> I suppose it would be much harder for JITs and other dynamically generated code.
Which is... just about anything these days, I suppose? Half of the desktop apps are Electron, half of new CLI apps are in Node.JS, half of old CLI apps, including near-ubiquitous ones like git, are a random assortment of half a dozen scripting languages... I haven't actually counted it properly, but ad-hoc random sampling gives me an impression that a third of typical Linux distro userspace is in Python, and most of it not even compiled AOT.
But how many of those need binary translation? Common for two of those is that you just need a good V8 implementation for ARM to completely displace Rosetta 2. For git it's mostly bash which is interpreted and therefore can be one-shot transpiled, or even just compiled for arm natively since it's written in C.
The overlap of "is JIT" and "doesn't have a runtime for ARM" is overwhelmingly small. That's probably mostly because runtimes and JITs are opensourced, which mean you can just recompile them for the target. Rosetta 2 is more focused on the proprietary space where they don't often develop proprietary JIT runtimes.
This is about old apps that haven't been recompiled for ARM by the maker, no? If such a legacy app was built using Electron, it'll be Electron built for x64 and targeting x64 for its JIT. It doesn't really help if Electron ships an ARM runtime today, unless the OS uses it to replace the one shipped with the app - but then you may be breaking the app, if it relies on some old Electron behavior.
In the case of Python (specifically CPython, I'm ignoring PyPy), there is no dynamically generated machine code - CPython interprets without JIT. That's fairly common across most older scripting languages (Perl, Tcl, etc.).
The more common instances of JITs are, like you said, Electron/Node.js programs, Java programs, and the odd Ruby program. Anecdotally, I think Rust and Go are very common languages for new CLI apps, and I definitely have significantly more Rust and Go CLI apps than Node.js ones installed at the moment.

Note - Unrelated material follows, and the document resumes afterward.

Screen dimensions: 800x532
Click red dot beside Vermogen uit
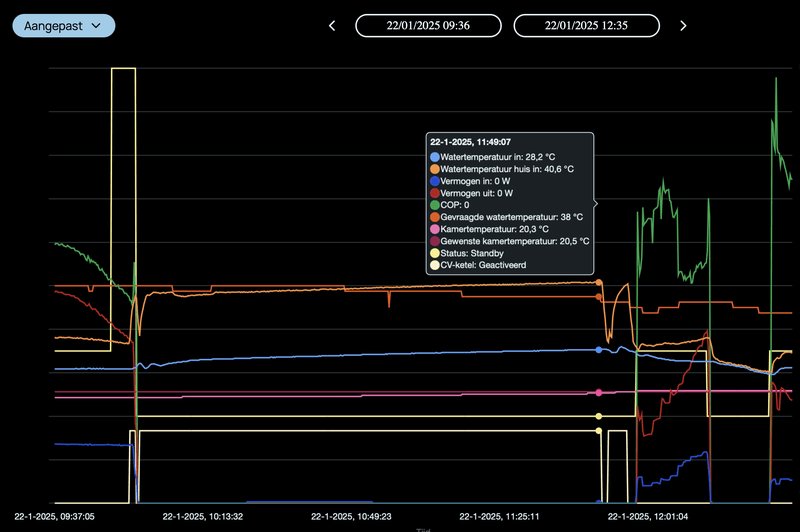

Which is... just about anything these days, I suppose? Half of the desktop apps are Electron, half of new CLI apps are in Node.JS, half of old CLI apps, including near-ubiquitous ones like git, are a random assortment of half a dozen scripting languages... I haven't actually counted it properly, but ad-hoc random sampling gives me an impression that a third of typical Linux distro userspace is in Python, and most of it not even compiled AOT.